SP Residents Offer Input in Search for Police Chief
Dorothy Brower has two key attributes that she is looking for in a new Southern Pines police chief.
"I would like to see someone with experience in dealing with drugs as aggressively as the dealers bring it into the community," Brower said. "I would also like to see a chief who will continue to be visible in the community, and ensure that other staff and officers are as well."
Brower was one of about 20 residents who showed up Wednesday for a public input session hosted by Town Manager Reagan Parsons and Steve Straus, a consultant hired by the town to help identify the new chief.
John Letteney, who was hired in 2005, resigned last month to become police chief in Apex. Parsons appointed Bob Temme, who had overseen the Police Department's community relations and professional development, as interim chief.
The search for a new chief has a fresh approach this time in that Straus conducted focus groups with town staff, the department and the public.

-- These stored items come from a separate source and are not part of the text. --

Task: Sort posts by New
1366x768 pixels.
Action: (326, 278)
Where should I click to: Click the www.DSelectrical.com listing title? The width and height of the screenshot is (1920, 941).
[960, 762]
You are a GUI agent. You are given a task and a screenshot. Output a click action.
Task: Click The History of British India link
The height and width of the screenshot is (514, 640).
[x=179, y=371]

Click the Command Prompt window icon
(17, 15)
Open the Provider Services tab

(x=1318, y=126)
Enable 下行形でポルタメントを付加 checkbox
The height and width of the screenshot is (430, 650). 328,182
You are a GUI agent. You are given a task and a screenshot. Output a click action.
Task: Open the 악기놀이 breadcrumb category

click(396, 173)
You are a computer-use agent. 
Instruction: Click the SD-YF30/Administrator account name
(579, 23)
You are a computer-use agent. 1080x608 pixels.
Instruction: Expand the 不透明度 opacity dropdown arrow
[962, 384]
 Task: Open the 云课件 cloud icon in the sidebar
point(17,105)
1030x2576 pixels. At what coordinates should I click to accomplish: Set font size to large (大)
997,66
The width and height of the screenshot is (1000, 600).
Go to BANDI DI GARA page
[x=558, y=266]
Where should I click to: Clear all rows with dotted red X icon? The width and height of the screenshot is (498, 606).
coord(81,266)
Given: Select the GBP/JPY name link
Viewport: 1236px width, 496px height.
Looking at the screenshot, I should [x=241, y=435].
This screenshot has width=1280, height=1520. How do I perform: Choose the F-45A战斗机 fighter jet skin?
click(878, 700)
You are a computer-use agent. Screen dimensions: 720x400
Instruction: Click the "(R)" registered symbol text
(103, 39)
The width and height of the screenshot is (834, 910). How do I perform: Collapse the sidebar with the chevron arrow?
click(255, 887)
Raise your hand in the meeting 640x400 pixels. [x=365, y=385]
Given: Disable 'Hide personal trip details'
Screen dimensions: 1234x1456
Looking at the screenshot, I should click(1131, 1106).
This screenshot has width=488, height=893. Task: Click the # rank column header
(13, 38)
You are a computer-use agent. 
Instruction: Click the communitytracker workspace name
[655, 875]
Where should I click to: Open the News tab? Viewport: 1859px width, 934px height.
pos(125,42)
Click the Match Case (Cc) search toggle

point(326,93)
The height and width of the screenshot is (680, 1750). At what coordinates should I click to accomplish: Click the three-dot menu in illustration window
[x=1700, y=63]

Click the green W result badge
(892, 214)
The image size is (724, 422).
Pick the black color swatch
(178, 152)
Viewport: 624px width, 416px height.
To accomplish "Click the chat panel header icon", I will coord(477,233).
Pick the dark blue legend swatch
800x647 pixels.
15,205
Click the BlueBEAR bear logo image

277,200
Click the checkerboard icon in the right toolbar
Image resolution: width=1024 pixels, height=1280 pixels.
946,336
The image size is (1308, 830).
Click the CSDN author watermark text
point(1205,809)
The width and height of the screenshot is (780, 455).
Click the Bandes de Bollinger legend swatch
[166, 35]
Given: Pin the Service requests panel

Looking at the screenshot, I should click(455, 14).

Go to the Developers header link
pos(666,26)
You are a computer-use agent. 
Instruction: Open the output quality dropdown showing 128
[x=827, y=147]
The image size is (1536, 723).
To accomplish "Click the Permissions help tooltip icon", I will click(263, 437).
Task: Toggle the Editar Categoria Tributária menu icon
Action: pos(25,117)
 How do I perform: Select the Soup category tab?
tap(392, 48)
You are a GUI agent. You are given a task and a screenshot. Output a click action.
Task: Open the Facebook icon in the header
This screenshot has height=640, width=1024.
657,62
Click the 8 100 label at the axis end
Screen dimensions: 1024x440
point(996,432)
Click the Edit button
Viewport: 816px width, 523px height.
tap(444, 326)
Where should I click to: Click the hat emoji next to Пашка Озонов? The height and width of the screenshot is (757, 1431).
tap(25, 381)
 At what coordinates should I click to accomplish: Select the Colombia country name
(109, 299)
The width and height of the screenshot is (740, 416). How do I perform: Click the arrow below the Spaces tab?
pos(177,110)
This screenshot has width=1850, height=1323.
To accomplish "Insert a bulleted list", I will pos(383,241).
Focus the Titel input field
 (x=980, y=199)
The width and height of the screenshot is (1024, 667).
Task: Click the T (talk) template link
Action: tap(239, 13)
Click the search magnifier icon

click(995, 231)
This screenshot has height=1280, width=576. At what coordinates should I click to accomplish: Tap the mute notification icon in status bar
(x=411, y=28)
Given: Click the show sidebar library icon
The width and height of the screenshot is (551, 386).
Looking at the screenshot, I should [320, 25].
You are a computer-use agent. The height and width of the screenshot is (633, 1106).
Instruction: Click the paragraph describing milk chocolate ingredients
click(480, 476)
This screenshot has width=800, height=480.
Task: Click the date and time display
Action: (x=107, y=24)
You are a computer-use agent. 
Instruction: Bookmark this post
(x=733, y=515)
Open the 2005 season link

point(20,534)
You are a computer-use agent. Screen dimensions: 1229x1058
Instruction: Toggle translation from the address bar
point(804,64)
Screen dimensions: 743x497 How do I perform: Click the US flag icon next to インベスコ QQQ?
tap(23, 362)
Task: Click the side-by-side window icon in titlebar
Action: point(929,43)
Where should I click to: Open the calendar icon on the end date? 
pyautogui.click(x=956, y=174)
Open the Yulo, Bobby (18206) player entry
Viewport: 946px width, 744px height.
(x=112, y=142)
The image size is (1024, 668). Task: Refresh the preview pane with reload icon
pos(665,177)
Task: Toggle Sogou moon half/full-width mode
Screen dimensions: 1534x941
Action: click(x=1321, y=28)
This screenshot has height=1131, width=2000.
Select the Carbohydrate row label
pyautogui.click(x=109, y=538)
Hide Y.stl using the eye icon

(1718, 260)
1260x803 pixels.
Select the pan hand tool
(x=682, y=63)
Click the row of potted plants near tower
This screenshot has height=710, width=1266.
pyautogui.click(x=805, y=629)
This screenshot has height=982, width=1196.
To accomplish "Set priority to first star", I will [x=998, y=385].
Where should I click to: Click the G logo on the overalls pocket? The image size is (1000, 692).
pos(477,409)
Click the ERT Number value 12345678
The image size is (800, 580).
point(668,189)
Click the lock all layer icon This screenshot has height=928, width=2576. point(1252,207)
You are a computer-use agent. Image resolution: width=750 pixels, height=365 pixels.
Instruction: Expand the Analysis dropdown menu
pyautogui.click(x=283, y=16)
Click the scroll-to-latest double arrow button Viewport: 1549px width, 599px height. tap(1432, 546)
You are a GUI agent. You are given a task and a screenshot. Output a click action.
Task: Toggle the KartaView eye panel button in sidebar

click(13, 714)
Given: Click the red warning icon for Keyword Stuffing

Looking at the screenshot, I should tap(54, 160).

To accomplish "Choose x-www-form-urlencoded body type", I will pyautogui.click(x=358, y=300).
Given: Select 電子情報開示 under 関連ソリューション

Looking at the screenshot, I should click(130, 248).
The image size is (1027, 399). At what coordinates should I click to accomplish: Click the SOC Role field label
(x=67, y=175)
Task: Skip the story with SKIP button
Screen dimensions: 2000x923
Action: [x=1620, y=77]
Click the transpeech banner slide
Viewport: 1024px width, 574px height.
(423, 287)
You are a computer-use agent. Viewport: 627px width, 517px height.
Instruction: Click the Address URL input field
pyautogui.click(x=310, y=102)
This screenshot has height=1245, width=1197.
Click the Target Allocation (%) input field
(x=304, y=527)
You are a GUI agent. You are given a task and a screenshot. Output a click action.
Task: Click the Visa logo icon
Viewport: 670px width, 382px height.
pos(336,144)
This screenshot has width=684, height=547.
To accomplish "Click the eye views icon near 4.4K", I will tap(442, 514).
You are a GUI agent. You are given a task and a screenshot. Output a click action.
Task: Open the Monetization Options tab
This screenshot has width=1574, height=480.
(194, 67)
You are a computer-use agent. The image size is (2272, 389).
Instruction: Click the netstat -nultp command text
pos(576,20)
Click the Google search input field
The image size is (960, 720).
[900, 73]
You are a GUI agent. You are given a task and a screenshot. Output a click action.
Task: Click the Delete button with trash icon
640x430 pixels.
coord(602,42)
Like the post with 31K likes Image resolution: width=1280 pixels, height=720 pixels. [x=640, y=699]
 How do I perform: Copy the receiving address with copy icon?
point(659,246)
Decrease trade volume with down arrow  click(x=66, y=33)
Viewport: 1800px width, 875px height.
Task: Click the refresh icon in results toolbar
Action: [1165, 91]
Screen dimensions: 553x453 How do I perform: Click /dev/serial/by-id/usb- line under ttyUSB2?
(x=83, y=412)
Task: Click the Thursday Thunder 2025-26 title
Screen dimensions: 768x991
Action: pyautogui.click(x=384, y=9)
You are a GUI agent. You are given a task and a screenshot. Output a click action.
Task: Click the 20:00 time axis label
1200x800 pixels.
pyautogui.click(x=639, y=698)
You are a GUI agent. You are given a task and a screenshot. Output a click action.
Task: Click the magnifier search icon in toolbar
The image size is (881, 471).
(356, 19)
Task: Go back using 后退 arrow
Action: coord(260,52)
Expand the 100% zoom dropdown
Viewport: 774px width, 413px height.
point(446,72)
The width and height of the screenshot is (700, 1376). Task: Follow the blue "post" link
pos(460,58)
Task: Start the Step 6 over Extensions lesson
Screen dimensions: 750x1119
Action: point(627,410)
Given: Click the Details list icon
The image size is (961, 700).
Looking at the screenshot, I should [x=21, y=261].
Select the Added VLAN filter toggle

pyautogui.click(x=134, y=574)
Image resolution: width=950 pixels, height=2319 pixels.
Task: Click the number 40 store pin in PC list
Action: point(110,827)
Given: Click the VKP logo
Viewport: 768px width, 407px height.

Input from the three groups will be used to design exercises that will help him assess job candidates.
"Every community has unique expectations and demands," Straus said Wednesday. "The screening process will be driven in large part by what we learn from you."
Suzanne Coleman said she was concerned about recent armed robberies in downtown Southern Pines.
"People are a little uncomfortable because it's occurring during daylight and on holidays," Coleman said. "It's a little unnerving."
Parsons acknowledged that "the current situation is not a good one" but is not unprecedented.
"I'm in no way downplaying it," he said. "But I don't want to suggest that the last three months is completely out of the blue or has never been seen before."
Coleman said she understood that providing crime information to the public is "a balancing act" for police.
"I know they want to catch the perpetrators without alarming people," she said.
Parsons noted that crime in Southern Pines has decreased overall in the past decade.
"With the exception of drugs," he said.
Parsons lauded residents for raising "good points" during the give and-take with Straus.
"I think the information gleaned will be very useful to him," Parsons said.
"Ultimately, it's my decision, but these focus groups are truly an important part of the process."
Mayor David McNeill said he was impressed by the diversity of the turnout.
"I think excellent feedback was provided by a sampling of the community representing different sections of town," McNeill said. "They provided good input on the characteristics and skills they'd like to see in their next police chief."
Town Council member Jim Simeon said he was glad that residents "felt free to share their thoughts."
"That is very important, given the magnitude of the hiring decision," Simeon said. "I have total confidence that Reagan will hire an individual of the highest quality with a proven record of success."
The job was posted last Dec. 20, and applications will be accepted through Feb. 10.
"There's a good deal of interest in this position," Straus said. "You have a legacy of some pretty outstanding police chiefs, and we certainly want to help continue that legacy."
Straus said the online application contains standard questions and others germane only to Southern Pines.
"It takes some time and effort to complete the application," he said. "But it gives us an 'apples to apples' comparison because no two resumes are alike."
Straus said the field of candidates will be whittled to no more than 20 after the initial screening, and to no more than seven after a secondary screening.
"Then they will be here for interviews and further assessment," he said.
At that point, the remaining candidates will go through about four exercises, each judged by a separate team that will share its observations with Parsons.
"No candidate is perfect," Straus said. "But interviews alone only measure oral communication, knowledge and judgment. Beyond those competencies, interviews are highly 'fakable.' So the exercises are truly important.
"The entire process gives us a deep understanding of the skills and competencies of each candidate, and that will predict success in the position."
Once Parsons selects the top candidate, Developmen-tal Associates will conduct an intensive background investigation before the hire is finalized.
"It's a rigorous two-week process," Straus said. "It's our job to provide Reagan with accurate and thorough information from start to finish. It's his job to hire the new chief. It's imperative to get an outstanding chief and get that person on the job as soon as possible."